- Exercise details -
Count how many lines in the data below include "dropdown". Answer with the number only.

******************************

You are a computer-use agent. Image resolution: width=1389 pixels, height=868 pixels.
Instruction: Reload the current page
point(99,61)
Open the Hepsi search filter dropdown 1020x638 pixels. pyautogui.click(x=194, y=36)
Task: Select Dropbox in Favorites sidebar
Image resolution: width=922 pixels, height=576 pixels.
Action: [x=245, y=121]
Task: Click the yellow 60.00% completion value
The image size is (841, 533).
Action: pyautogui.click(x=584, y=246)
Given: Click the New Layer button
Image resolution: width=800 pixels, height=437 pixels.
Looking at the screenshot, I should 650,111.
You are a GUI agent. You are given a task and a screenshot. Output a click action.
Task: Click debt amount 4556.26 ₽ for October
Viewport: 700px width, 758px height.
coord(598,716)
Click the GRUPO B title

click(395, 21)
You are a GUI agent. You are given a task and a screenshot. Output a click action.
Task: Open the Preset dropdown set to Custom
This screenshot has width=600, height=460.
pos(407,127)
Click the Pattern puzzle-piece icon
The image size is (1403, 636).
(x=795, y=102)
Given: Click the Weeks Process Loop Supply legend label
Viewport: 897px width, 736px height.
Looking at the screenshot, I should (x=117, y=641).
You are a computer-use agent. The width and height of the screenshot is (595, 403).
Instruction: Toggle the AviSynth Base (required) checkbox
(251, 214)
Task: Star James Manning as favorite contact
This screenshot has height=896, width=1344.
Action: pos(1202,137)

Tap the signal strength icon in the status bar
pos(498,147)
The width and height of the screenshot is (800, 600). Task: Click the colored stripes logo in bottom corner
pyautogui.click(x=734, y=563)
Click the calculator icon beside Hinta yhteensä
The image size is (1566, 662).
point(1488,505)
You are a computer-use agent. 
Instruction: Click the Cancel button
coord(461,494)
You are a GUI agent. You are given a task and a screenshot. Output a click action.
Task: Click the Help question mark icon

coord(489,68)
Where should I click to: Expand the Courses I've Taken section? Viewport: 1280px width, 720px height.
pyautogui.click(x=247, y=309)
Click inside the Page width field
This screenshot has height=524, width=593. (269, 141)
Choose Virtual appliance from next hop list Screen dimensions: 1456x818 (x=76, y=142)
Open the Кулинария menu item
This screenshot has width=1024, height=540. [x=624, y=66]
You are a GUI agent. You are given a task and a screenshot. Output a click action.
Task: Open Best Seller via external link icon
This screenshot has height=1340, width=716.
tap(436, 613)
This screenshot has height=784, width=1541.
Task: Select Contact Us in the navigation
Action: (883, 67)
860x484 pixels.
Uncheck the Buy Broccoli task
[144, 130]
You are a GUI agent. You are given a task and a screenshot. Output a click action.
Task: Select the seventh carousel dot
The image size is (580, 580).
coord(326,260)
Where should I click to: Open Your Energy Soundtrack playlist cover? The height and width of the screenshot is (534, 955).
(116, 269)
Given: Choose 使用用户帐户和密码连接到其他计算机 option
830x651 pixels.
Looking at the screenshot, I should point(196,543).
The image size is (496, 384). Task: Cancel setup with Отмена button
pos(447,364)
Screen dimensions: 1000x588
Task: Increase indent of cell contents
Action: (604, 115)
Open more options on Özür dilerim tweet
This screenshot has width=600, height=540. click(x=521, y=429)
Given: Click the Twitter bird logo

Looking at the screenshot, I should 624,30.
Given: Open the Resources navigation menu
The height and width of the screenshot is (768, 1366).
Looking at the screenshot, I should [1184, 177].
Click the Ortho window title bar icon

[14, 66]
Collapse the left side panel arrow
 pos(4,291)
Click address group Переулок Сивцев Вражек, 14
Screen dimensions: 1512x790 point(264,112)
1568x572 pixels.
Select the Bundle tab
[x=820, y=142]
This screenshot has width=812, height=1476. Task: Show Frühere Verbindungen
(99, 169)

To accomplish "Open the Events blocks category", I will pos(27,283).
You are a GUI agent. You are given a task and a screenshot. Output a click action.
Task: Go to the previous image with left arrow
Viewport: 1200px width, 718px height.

******************************

- Worked solution -
2